Ich glaube, die wichtigere Frage ist, ob wir uns wieder eine palästinensisch-israelische Gemeinschaftsproduktion vorstellen können. Und die Antwort lautet: Wir müssen uns das vorstellen können. Die Fähigkeit, gemeinsam zu arbeiten, zu träumen, eine Vision zu entwickeln und eine Sprache für den Dialog zu finden, ist das Herzstück dessen, was das Theater in der Hoffnung auf eine bessere Zukunft tun kann. Und meine Hoffnung ist, dass der künstlerische Dialog etwas ist, das weiterhin stattfinden wird. Die Show „The Situation“ ist eine schwarze Komödie aus dem Jahr 2013 und wahrscheinlich mein autobiografischstes Stück. Ich liebe diese Show von ganzem Herzen, aber da sie vor einem Jahrzehnt geschrieben wurde, könnte sie sich heute veraltet und fast naiv anfühlen angesichts der aktuellen Katastrophe und dem Ausmaß von Gewalt und Blutvergießen.

Yael Ronen: „Ich hoffe, dass mehr palästinensische Regisseure und Autoren Raum auf deutschen Bühnen bekommen“

Ich hoffe, dass es in Zukunft mehr Zusammenarbeit geben wird, die versucht, die Scherben dieser verheerenden neuen Realität aufzusammeln und neue, relevante Theaterstücke zu schaffen. Und ich hoffe auch, dass mehr palästinensische Regisseure und Autoren den Raum und die Möglichkeit bekommen, auf deutschen Bühnen ihre Visionen und ihre Sicht der Dinge zu präsentieren. Im Moment habe ich das Gefühl, dass das nötiger ist und mehr fehlt als die Leitung eines weiteren Ko-Kreationsprojekts.

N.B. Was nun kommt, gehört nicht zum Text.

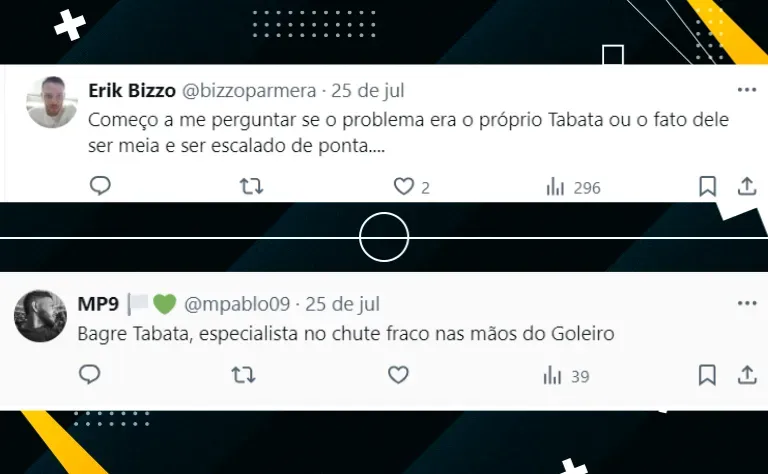768x474 pixels.
Task: Bookmark Erik Bizzo's tweet
Action: (x=707, y=187)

Sie haben im Dezember 2023 an der Berliner Schaubühne eine schnelle Produktion nach dem Hamas-Terror vom 7. Oktober mit dem Titel „Bucket List“ inszeniert. Wie erleben Sie die Realität im Moment?

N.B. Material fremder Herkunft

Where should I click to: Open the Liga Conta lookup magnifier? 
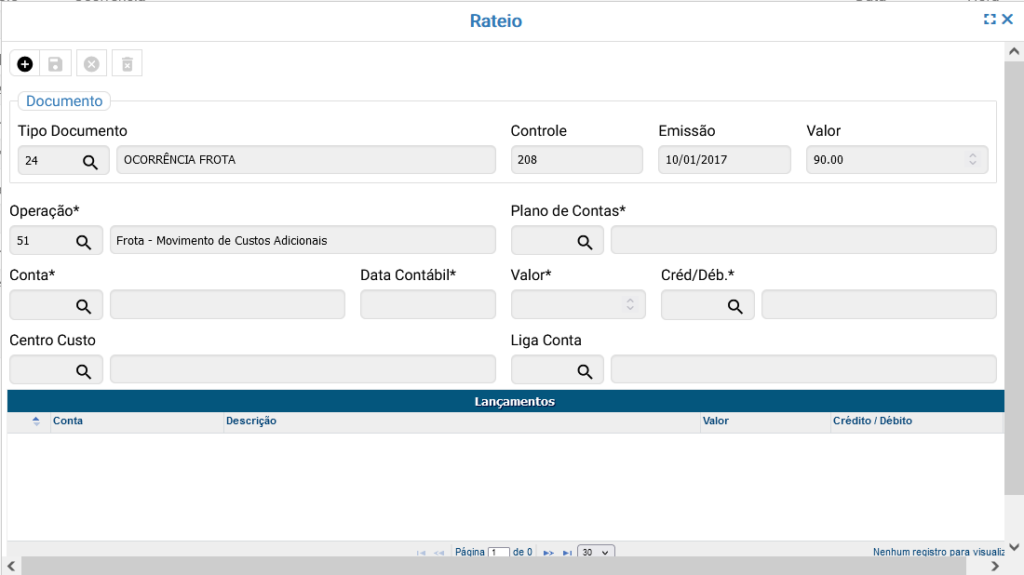coord(584,371)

Ich würde nicht sagen, dass „Bucket List“ sich ausschließlich mit den Ereignissen des 7. Oktober befasst, für mich ist es der Versuch, den emotionalen Zusammenbruch, den Krieg und Gewalt mit sich bringen, einzufangen. Im Kern ist es eine Show über Trauma. Und das ist es, was ein Trauma bewirkt: Es lässt die frühere Realität zusammenbrechen.

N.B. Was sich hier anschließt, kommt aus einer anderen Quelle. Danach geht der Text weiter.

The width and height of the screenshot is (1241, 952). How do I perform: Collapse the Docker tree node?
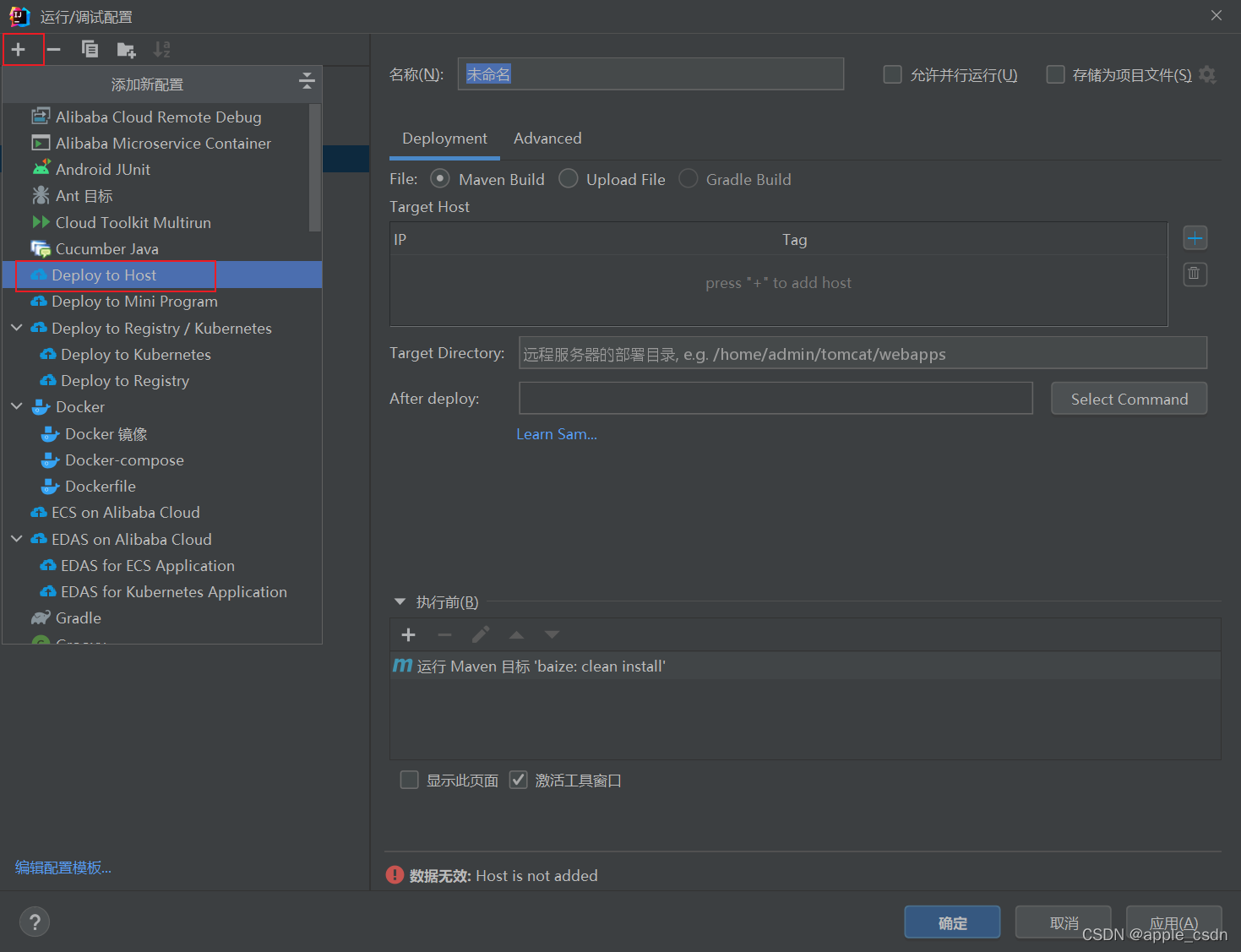[16, 406]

Yael Ronen inszeniert gerade das neue Stück „State of Affairs“ am Thalia Theater in Hamburg.
Yael Ronen inszeniert gerade das neue Stück „State of Affairs“ am Thalia Theater in Hamburg. © Esra Rothoff | Esra Rothoff

Der Krieg dauert nun schon sieben Monate an, und das Ausmaß der Gewalt und der Zerstörung, die er mit sich bringt, übersteigt meine kühnsten Albträume. Er wird noch Generationen nachwirken und einen langen und schmerzhaften Heilungsprozess erfordern. Und da wir die Vergangenheit nicht ungeschehen machen können, können wir nur versuchen, die Gewalt zu stoppen, die in der Gegenwart immer noch stattfindet. Und wir müssen damit beginnen, eine echte, nachhaltige Vision der Zukunft zu haben, die wir uns wünschen, auch wenn sie sich unmöglich anfühlt oder von der gegenwärtigen grausamen Realität losgelöst ist. Wir müssen damit beginnen, uns ein Bild der Freiheit, der Sicherheit und des Wohlstands für ALLE vorzustellen, die zwischen dem Fluss und dem Meer leben. Alle anderen Optionen verdammen uns zu einem Leben in ständigem Krieg. Wir müssen in der Lage sein, uns das Unmögliche vorzustellen.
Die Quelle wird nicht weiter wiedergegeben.